### EXERCISE TEXT
□ □ □

(Jonathan Newton/WASHINGTON POST)

The Nationals rewarded Michael Morse for his breakout 2011 season today, signing the right-handed slugger to a multiyear agreement, the team announced. The sides agreed on a two-year extension, a person with knowledge of the deal said, avoiding arbitration through the 2013 season, at which point Morse will be eligible for free agency. Update, 7:26 p.m.: Another person with knowledge of the agreement said the deal is worth $10.5 million.

Since the Nationals only bought out Morse’s remaining arbitration-eligible seasons, the contract does not significantly change the relationship between the team and Morse. Morse’s deal should also have little-to-no effect on the status of the Nationals’ pursuit of Prince Fielder.

That does not minimize the accomplishment for Morse, whose late-20s rise earned him considerable financial security. When the Nationals traded light-hitting outfielder Ryan Langerhans to the Seattle Mariners for Morse in the middle of the 2009 season, they couldn’t have envisioned what Morse would become.

After struggling with injuries and lack of opportunity for most of his career, Morse blossomed in Washington. Morse, who will turn 30 in March, received only 55 big-league plate appearances in 2009. He closed the 2010 season on a tear and then forced his way into playing every day last year. He hit 31 homers with a .360 on-base percentage and a .550 slugging percentage in 2011, emerging as one of the top sluggers in the National League.

□ □ □

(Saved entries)
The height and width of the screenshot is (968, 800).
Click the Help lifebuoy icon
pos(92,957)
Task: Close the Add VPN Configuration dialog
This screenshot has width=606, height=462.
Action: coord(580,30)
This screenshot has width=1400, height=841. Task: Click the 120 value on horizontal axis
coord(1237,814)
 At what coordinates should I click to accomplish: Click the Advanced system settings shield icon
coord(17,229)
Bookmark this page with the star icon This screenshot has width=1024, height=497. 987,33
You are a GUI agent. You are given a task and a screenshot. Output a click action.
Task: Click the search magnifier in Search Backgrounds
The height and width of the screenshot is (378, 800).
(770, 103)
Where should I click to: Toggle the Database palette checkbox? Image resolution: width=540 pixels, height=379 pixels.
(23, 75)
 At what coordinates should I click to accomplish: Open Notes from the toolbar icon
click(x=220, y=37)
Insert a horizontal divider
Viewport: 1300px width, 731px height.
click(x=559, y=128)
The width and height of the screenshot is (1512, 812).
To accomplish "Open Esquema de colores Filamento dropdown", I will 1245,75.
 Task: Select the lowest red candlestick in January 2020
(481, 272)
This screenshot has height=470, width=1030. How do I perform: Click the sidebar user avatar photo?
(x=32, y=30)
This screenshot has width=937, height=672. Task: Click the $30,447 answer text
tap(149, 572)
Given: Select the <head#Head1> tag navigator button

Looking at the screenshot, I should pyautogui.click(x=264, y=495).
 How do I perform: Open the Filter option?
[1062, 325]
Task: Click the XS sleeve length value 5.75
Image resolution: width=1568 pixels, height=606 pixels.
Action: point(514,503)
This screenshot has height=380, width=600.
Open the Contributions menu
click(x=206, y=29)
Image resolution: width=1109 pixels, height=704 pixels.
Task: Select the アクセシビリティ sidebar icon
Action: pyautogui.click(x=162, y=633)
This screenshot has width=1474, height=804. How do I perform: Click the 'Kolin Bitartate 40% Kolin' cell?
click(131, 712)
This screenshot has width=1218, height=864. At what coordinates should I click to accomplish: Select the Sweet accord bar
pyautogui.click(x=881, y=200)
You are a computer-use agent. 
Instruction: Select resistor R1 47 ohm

□ □ □

### TASKS TO PERFORM
a - According to the article on Michael Morse's contract, why does the new deal not significantly change the relationship between the Nationals and Morse? Answer in one to three sentences.
b - List every calendar year mentioned in the article on Michael Morse's contract.
c - Carry on the article on Michael Morse's contract from its last sentence.

### WRITTEN ANSWERS
a - The Nationals only bought out Morse's remaining arbitration-eligible seasons. The deal keeps him out of arbitration through the 2013 season, after which he becomes eligible for free agency as he would have anyway.

b - 2009, 2010, 2011, 2013

c -
The quirky slugger also emerged as a fan favorite, for both his towering home runs and his trademarks — his “Beast Mode” T-shirt, his high-knee flex at the plate, his “Take On Me” warmup music. He usually selects the music in the Nationals’ clubhouse.

Morse started last year as the Nationals’ left fielder but played the majority of 2011 at first base, taking over for Adam LaRoche after LaRoche underwent shoulder surgery. With LaRoche returning this season, the Nationals plan to move Morse back to left field to start the year.

The Nationals have made it a point to find a spot for Morse, but even with his new contract that doesn’t mean the spot will be permanent.

The Nationals have had slow-moving discussions with Fielder, one of the best hitters in the game. They could also find themselves flush with outfielders after 2012, when they will have Bryce Harper, Jayson Werth and, they hope, a long-term solution in center field.

General Manager Mike Rizzo has called Morse a piece of the team’s foundation, and now they have him under a cost-controlled deal for two years. He could play first base in 2013, once LaRoche’s contract lapses. But, if their roster construction unfolds in a certain direction, he could also become a valuable trade chip.

The Nationals and Morse filed salary arbitration figures Tuesday, with Morse requesting a $5 million salary for 2012 and the Nationals countering with $3.5 million. It turned out the sides had agreed to the multiyear deal, and they filed figures as a formality while Morse underwent a physical.

General Manager Mike Rizzo did not return a request for comment.